**Supplied data**
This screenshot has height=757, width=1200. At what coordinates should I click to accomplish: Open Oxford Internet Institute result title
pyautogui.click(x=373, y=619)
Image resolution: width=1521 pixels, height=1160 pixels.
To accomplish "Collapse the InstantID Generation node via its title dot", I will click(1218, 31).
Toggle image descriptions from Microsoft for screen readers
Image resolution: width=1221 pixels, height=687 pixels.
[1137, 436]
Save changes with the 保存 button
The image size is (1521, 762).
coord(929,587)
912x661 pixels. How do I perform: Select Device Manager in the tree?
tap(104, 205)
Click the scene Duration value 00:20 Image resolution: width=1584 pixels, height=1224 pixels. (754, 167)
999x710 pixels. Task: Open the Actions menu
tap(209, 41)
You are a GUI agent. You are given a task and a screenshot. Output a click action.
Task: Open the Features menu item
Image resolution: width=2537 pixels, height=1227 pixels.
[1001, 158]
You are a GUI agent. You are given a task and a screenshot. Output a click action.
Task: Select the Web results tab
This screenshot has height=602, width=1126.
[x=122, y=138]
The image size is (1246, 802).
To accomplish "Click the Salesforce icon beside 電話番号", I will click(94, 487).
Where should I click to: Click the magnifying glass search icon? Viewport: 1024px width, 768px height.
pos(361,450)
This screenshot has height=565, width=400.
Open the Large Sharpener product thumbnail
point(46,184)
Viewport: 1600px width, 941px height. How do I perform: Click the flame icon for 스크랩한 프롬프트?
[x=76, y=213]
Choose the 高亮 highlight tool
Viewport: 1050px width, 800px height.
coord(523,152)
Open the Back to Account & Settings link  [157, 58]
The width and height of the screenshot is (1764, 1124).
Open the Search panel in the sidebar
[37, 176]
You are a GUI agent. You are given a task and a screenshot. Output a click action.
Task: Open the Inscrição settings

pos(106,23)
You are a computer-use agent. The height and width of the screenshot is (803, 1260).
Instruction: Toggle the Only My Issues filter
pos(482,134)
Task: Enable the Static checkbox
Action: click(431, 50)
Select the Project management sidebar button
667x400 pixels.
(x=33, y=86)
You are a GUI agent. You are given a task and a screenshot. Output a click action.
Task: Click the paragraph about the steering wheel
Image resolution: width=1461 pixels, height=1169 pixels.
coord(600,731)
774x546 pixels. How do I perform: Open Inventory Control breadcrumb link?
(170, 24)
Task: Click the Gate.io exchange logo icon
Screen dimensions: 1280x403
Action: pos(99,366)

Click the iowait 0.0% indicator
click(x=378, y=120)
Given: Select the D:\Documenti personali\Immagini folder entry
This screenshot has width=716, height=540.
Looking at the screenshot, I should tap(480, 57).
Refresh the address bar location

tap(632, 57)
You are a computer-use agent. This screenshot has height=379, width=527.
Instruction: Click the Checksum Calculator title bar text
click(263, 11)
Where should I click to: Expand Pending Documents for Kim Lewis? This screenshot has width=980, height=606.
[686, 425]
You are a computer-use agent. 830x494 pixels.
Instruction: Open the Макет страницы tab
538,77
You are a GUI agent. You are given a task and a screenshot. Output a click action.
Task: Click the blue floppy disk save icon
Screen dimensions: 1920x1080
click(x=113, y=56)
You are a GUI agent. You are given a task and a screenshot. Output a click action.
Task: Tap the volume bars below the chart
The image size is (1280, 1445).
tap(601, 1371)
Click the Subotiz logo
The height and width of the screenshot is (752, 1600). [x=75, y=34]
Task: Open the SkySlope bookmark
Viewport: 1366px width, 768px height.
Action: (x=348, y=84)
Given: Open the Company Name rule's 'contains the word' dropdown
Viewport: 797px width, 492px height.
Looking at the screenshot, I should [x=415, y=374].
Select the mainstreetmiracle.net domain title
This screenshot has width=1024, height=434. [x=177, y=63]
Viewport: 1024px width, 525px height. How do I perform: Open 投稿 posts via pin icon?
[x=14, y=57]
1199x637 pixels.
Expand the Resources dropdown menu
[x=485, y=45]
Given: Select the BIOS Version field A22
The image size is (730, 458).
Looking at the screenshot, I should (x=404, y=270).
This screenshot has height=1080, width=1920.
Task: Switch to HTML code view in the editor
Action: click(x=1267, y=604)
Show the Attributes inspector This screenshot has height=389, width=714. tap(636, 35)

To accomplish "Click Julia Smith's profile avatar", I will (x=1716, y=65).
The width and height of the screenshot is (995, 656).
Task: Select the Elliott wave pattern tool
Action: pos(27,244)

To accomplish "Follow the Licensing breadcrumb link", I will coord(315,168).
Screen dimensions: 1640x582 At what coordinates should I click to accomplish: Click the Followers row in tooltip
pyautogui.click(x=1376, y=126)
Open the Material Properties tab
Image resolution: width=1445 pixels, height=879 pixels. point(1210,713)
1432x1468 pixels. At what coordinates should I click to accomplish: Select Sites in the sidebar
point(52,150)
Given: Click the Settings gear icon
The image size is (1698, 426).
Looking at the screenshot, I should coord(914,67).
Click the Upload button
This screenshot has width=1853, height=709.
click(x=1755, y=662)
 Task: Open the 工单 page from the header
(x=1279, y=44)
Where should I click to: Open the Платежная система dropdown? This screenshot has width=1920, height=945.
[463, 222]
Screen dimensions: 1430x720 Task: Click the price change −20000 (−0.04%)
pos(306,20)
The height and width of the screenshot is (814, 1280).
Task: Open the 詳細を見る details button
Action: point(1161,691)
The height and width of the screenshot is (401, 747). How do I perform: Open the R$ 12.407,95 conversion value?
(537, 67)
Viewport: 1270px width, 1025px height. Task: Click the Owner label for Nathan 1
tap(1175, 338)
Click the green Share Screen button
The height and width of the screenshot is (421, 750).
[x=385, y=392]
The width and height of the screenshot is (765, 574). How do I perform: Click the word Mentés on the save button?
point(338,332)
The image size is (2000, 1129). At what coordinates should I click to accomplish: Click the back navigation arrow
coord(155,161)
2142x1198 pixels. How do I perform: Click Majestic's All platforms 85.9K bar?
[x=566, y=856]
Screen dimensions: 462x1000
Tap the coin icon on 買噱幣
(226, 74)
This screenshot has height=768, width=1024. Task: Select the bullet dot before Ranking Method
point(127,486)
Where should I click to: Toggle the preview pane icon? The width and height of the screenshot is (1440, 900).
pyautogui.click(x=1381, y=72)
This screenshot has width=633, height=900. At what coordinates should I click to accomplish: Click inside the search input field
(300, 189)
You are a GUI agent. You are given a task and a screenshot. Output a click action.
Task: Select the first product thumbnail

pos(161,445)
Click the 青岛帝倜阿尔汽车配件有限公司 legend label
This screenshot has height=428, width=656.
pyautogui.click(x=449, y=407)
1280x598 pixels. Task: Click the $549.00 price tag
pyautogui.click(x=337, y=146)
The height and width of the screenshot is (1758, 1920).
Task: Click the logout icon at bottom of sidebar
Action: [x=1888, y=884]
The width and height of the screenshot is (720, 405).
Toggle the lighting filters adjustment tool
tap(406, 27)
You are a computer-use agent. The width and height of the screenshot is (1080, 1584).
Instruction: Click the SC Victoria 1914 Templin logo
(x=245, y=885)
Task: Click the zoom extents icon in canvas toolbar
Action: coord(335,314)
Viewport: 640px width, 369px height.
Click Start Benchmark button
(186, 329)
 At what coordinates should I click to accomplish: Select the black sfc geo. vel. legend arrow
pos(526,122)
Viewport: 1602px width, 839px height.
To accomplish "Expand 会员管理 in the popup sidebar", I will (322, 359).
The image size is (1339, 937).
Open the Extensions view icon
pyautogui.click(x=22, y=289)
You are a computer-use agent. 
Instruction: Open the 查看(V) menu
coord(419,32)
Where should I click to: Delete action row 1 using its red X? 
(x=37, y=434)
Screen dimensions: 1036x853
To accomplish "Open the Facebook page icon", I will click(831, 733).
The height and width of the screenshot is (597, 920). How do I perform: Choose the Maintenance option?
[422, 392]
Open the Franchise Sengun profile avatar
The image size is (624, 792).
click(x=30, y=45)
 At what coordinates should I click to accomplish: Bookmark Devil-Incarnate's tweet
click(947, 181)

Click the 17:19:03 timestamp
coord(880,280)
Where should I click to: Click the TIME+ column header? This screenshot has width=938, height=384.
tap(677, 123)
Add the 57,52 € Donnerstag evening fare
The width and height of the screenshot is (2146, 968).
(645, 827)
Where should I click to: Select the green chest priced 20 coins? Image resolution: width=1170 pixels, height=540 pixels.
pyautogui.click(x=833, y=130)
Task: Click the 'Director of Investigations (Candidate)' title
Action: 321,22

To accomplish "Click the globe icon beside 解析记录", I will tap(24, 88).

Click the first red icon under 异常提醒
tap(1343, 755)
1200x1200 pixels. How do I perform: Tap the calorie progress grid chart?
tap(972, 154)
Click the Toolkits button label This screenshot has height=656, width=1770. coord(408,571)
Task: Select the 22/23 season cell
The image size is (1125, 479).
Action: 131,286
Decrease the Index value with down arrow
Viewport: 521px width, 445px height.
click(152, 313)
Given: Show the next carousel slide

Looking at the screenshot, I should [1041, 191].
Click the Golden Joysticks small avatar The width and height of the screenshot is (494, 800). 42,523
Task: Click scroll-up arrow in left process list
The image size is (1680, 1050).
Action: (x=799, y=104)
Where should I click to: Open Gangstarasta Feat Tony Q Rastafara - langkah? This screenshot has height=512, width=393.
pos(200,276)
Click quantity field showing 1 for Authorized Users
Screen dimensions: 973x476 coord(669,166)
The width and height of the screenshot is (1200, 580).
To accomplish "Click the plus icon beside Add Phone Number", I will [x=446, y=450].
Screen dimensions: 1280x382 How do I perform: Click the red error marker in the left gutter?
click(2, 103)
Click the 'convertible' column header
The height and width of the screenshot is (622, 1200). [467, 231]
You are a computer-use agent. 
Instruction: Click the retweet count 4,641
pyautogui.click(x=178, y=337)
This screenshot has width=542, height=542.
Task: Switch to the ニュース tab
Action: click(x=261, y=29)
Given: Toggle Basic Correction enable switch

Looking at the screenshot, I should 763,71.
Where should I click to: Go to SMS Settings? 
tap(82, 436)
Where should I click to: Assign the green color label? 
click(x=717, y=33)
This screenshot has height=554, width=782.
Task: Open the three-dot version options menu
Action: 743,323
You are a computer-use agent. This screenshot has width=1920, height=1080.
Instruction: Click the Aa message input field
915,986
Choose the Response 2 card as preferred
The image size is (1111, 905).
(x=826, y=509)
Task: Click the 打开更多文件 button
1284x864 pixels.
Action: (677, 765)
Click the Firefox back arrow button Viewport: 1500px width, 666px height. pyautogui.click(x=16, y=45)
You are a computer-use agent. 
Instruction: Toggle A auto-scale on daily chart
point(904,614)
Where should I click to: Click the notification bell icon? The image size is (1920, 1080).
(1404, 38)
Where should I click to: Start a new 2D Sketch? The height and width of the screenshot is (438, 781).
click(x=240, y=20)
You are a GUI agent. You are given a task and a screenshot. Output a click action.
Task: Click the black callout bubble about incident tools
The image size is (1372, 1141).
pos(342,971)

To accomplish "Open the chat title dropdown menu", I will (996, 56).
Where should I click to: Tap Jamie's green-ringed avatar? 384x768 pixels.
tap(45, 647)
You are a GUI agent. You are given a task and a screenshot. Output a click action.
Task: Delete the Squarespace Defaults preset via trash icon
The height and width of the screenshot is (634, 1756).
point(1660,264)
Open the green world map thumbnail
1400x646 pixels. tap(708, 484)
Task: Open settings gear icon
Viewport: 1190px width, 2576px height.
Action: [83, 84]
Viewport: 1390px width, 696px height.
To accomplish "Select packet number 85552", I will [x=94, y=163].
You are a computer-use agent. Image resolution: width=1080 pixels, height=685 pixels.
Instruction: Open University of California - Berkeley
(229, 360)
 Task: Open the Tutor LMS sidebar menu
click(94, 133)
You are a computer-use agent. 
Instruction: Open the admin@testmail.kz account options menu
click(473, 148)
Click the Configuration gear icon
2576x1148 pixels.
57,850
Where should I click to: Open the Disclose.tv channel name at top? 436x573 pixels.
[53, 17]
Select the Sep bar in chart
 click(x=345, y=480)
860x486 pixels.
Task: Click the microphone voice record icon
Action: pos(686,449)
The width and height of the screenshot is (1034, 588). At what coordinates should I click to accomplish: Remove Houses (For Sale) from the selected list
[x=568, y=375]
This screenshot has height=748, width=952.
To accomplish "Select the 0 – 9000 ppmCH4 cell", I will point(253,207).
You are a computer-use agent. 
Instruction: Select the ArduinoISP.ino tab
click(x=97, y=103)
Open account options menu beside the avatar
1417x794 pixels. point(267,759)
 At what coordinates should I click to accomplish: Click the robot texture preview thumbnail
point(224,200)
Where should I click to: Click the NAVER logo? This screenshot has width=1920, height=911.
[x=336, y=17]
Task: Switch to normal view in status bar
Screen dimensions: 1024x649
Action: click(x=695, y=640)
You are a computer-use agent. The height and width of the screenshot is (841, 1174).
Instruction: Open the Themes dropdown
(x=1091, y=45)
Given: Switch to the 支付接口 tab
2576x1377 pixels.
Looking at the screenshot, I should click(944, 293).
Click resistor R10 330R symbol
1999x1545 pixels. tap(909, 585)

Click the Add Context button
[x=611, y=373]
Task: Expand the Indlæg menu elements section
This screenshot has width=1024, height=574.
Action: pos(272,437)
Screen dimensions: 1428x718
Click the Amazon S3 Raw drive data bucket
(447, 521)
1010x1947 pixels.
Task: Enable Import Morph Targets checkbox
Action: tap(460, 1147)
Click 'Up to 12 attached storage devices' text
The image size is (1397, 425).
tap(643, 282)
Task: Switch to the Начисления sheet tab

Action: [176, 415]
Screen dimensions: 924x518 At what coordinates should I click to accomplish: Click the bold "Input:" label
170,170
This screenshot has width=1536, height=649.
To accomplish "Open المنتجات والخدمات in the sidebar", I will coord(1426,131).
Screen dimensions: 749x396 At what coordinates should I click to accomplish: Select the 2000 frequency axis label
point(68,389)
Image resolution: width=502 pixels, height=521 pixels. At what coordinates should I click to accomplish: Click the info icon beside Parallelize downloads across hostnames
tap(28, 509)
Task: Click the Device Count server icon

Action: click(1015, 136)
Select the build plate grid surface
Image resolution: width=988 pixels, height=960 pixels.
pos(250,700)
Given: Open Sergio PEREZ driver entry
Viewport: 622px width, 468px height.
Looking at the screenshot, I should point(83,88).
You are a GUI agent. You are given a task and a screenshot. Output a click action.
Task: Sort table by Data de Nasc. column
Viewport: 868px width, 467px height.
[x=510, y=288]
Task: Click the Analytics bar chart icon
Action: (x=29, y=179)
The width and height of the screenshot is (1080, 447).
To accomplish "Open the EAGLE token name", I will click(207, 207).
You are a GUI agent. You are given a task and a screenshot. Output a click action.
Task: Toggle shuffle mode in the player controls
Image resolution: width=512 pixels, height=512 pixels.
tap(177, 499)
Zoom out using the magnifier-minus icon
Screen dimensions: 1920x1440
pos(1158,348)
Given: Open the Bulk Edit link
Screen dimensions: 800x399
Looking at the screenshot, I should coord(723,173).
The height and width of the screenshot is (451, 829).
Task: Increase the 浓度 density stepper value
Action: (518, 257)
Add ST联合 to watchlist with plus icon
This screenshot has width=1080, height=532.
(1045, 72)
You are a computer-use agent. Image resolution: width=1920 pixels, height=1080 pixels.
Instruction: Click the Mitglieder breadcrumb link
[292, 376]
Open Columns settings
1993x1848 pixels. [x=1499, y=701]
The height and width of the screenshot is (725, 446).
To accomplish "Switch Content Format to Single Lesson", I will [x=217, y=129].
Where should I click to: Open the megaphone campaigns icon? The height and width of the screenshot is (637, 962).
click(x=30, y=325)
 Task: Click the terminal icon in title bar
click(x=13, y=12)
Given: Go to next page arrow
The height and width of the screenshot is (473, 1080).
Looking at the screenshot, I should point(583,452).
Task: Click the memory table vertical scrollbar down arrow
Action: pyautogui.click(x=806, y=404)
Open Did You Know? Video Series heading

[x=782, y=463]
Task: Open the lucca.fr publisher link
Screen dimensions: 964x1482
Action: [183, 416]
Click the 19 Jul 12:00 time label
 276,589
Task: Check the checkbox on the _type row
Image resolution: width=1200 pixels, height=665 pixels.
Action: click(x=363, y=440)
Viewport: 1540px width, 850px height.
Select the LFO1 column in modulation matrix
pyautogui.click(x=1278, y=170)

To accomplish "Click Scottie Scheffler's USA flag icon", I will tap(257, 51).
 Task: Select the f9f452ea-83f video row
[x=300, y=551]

**Task instructions**
Copy out the listing above word for word, from its first line through the line containing "will click(94, 487).".

**Solution to this task**
This screenshot has height=757, width=1200. At what coordinates should I click to accomplish: Open Oxford Internet Institute result title
pyautogui.click(x=373, y=619)
Image resolution: width=1521 pixels, height=1160 pixels.
To accomplish "Collapse the InstantID Generation node via its title dot", I will click(1218, 31).
Toggle image descriptions from Microsoft for screen readers
Image resolution: width=1221 pixels, height=687 pixels.
[1137, 436]
Save changes with the 保存 button
The image size is (1521, 762).
coord(929,587)
912x661 pixels. How do I perform: Select Device Manager in the tree?
tap(104, 205)
Click the scene Duration value 00:20 Image resolution: width=1584 pixels, height=1224 pixels. (754, 167)
999x710 pixels. Task: Open the Actions menu
tap(209, 41)
You are a GUI agent. You are given a task and a screenshot. Output a click action.
Task: Open the Features menu item
Image resolution: width=2537 pixels, height=1227 pixels.
[1001, 158]
You are a GUI agent. You are given a task and a screenshot. Output a click action.
Task: Select the Web results tab
This screenshot has height=602, width=1126.
[x=122, y=138]
The image size is (1246, 802).
To accomplish "Click the Salesforce icon beside 電話番号", I will click(94, 487).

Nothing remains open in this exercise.